What to work on: The entries below hold a line with "You are a computer-use agent. The image size is (476, 540)." and a line with "Edit the Credit Application document type". Return those lines and all that lie between them, exactly and only.

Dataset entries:
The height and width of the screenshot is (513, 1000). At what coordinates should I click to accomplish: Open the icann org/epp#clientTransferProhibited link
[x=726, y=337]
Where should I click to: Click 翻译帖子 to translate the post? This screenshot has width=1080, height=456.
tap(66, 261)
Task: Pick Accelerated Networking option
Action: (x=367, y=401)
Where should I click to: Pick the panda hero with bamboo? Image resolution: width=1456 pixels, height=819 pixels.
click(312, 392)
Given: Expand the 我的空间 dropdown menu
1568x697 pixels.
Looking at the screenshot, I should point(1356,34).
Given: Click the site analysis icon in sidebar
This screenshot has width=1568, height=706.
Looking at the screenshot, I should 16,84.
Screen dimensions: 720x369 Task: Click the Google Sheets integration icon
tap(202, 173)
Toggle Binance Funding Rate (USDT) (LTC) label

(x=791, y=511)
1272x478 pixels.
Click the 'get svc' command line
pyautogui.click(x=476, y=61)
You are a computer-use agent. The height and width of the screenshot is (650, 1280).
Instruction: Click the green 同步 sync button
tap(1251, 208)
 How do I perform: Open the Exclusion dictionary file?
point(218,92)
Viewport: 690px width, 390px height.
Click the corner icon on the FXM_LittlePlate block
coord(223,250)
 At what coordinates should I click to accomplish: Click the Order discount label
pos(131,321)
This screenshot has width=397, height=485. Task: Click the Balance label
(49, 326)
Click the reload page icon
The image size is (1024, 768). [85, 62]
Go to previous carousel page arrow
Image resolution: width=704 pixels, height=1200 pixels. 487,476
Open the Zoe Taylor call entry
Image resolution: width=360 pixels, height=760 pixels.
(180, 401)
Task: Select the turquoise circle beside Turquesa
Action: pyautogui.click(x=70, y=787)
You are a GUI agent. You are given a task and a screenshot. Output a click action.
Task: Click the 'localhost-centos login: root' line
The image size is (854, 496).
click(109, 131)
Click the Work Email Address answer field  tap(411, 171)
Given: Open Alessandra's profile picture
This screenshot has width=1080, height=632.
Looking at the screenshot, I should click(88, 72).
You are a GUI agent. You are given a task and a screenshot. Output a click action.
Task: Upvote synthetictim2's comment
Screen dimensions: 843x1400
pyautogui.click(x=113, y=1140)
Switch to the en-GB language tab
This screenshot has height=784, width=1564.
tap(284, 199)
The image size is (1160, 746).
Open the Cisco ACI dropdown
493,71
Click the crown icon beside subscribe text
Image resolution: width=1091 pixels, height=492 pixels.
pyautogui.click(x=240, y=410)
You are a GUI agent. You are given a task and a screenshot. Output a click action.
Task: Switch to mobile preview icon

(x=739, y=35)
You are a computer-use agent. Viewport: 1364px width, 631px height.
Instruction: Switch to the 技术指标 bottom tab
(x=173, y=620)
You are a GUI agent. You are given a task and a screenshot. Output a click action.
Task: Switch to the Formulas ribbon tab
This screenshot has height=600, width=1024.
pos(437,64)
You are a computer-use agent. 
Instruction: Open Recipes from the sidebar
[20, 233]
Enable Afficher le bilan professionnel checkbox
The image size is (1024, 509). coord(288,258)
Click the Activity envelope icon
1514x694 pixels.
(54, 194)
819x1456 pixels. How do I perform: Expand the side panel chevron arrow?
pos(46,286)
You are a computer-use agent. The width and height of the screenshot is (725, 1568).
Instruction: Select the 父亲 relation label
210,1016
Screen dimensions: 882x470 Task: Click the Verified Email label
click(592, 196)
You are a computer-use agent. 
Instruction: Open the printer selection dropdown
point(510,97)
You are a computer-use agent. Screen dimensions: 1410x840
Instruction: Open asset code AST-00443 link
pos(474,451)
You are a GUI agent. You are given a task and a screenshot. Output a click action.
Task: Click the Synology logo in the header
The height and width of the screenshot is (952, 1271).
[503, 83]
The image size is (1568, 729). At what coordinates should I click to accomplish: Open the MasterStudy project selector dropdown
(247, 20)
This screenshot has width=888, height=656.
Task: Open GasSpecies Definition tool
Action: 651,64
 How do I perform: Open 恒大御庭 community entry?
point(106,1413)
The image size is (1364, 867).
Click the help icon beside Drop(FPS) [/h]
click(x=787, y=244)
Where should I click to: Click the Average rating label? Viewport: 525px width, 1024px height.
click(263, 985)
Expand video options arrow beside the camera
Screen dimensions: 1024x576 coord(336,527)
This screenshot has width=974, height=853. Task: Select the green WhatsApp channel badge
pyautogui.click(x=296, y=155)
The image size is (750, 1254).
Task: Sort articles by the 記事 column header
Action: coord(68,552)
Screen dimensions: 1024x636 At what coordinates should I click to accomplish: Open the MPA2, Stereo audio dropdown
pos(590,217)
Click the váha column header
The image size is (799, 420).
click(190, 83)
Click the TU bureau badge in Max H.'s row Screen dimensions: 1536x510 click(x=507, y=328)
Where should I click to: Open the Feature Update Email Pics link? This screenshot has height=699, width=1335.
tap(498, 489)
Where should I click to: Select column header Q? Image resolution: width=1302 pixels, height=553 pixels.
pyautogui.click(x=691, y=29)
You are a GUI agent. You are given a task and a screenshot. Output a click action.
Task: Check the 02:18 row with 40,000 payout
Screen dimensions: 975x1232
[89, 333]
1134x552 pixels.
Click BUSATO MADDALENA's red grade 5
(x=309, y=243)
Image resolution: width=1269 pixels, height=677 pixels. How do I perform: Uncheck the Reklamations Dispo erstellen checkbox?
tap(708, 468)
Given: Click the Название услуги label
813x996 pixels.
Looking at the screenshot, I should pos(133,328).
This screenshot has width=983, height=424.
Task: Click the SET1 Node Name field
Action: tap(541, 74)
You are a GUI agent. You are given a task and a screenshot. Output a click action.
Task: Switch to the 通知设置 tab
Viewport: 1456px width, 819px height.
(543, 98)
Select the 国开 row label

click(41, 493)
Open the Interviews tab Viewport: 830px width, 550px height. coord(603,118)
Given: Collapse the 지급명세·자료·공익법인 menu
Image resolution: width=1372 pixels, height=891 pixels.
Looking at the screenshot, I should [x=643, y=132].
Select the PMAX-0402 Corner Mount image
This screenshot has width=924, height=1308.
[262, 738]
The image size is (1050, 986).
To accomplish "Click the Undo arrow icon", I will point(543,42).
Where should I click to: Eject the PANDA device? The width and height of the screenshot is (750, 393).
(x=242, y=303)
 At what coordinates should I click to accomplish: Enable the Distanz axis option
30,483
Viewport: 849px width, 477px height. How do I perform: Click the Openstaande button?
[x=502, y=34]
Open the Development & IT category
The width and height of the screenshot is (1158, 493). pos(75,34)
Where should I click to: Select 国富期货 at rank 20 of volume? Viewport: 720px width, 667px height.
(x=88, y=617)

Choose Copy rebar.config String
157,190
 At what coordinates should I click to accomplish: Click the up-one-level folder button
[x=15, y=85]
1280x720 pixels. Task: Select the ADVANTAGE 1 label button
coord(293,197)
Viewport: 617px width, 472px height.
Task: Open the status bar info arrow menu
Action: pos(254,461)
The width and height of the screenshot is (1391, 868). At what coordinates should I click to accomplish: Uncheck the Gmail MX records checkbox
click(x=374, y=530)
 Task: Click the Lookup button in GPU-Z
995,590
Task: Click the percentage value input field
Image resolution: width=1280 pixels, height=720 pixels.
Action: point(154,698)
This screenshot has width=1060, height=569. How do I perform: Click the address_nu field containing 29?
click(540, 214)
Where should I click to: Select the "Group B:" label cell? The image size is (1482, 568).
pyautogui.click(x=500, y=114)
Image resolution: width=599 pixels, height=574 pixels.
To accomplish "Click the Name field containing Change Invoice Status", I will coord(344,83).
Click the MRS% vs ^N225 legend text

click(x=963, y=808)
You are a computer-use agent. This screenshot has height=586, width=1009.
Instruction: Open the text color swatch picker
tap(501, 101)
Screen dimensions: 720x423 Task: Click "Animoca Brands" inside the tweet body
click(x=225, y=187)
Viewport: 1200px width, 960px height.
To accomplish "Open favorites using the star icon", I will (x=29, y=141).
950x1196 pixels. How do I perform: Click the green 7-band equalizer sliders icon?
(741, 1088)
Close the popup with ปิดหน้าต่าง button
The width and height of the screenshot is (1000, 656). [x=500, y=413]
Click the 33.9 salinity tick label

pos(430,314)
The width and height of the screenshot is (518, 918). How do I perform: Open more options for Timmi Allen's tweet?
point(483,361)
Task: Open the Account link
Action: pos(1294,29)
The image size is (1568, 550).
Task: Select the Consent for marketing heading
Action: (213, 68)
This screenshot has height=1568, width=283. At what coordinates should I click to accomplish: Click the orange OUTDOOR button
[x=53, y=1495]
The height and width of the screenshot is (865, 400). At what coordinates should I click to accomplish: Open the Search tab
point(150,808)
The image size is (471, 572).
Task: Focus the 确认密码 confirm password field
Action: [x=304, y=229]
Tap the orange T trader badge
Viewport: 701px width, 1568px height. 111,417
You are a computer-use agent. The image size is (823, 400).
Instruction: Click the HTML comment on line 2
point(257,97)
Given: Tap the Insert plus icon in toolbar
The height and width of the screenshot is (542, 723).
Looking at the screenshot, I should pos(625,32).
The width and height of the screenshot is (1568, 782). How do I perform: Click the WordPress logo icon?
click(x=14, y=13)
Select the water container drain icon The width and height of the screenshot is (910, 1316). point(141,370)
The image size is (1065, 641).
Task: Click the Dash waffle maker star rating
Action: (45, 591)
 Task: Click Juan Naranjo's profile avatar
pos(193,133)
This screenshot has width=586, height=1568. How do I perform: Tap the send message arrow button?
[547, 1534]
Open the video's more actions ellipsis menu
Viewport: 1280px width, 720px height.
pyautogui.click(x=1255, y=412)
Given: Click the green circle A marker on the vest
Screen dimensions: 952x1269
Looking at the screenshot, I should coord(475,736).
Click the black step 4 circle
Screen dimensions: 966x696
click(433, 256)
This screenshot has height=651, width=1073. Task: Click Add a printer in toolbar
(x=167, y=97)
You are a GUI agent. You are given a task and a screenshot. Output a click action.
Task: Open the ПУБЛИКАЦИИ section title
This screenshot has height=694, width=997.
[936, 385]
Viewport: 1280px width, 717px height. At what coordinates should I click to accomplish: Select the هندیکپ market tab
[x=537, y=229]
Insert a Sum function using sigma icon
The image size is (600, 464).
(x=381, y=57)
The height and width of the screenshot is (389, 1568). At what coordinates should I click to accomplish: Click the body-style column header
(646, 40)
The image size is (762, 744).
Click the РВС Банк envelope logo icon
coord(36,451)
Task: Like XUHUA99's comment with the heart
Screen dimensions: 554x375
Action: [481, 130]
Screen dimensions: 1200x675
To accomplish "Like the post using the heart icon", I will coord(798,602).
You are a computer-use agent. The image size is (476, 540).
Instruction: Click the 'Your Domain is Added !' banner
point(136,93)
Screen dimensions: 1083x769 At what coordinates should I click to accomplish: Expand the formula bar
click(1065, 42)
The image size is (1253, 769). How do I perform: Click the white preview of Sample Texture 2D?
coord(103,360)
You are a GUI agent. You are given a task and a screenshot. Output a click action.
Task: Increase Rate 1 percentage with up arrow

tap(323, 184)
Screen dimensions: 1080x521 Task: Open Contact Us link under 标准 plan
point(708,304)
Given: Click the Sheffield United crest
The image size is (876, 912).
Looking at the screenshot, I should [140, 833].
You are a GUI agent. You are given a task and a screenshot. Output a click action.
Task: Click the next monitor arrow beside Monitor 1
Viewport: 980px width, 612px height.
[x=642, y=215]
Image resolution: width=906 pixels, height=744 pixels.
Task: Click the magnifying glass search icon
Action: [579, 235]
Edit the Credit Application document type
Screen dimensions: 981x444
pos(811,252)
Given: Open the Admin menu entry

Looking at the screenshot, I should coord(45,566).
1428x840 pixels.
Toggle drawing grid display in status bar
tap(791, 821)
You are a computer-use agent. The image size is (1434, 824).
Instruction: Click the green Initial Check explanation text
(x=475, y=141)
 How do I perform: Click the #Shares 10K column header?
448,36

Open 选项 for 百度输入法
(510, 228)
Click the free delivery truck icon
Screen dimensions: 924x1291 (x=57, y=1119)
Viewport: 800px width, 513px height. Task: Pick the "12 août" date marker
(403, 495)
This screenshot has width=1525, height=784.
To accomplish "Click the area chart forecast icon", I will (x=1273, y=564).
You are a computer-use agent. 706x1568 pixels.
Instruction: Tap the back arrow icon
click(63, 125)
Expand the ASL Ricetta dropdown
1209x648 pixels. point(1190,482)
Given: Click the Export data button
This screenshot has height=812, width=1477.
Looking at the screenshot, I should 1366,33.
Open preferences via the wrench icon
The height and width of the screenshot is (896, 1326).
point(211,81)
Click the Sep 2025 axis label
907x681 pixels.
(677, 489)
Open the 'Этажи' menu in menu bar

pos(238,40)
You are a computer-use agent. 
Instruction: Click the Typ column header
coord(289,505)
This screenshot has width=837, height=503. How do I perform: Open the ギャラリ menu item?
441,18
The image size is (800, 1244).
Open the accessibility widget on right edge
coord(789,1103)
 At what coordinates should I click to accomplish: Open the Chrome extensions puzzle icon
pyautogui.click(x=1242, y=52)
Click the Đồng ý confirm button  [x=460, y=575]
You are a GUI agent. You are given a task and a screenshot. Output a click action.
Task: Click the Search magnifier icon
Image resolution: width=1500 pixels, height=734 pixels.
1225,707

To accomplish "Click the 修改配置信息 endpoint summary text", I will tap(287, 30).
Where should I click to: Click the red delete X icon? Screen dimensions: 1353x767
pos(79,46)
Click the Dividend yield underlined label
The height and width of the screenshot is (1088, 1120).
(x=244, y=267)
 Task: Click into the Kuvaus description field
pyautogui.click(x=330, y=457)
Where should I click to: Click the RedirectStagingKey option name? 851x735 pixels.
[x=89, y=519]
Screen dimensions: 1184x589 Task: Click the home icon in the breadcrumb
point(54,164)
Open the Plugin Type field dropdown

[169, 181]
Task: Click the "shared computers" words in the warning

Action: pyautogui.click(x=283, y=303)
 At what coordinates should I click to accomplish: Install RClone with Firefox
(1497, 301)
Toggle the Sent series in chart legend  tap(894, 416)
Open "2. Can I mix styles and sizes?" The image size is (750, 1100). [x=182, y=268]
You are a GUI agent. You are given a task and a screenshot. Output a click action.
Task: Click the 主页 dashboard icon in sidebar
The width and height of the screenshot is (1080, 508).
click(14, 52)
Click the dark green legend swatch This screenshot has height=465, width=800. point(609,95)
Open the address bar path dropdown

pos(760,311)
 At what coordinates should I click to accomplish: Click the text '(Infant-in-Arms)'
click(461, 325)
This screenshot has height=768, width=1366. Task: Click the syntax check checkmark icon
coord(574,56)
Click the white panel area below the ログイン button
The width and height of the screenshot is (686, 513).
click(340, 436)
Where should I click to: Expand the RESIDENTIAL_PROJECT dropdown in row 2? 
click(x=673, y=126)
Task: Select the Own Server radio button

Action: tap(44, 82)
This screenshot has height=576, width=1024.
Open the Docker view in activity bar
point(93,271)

Response to this exercise:
You are a computer-use agent. The image size is (476, 540).
Instruction: Click the 'Your Domain is Added !' banner
point(136,93)
Screen dimensions: 1083x769 At what coordinates should I click to accomplish: Expand the formula bar
click(1065, 42)
The image size is (1253, 769). How do I perform: Click the white preview of Sample Texture 2D?
coord(103,360)
You are a GUI agent. You are given a task and a screenshot. Output a click action.
Task: Increase Rate 1 percentage with up arrow

tap(323, 184)
Screen dimensions: 1080x521 Task: Open Contact Us link under 标准 plan
point(708,304)
Given: Click the Sheffield United crest
The image size is (876, 912).
Looking at the screenshot, I should [140, 833].
You are a GUI agent. You are given a task and a screenshot. Output a click action.
Task: Click the next monitor arrow beside Monitor 1
Viewport: 980px width, 612px height.
[x=642, y=215]
Image resolution: width=906 pixels, height=744 pixels.
Task: Click the magnifying glass search icon
Action: [579, 235]
Edit the Credit Application document type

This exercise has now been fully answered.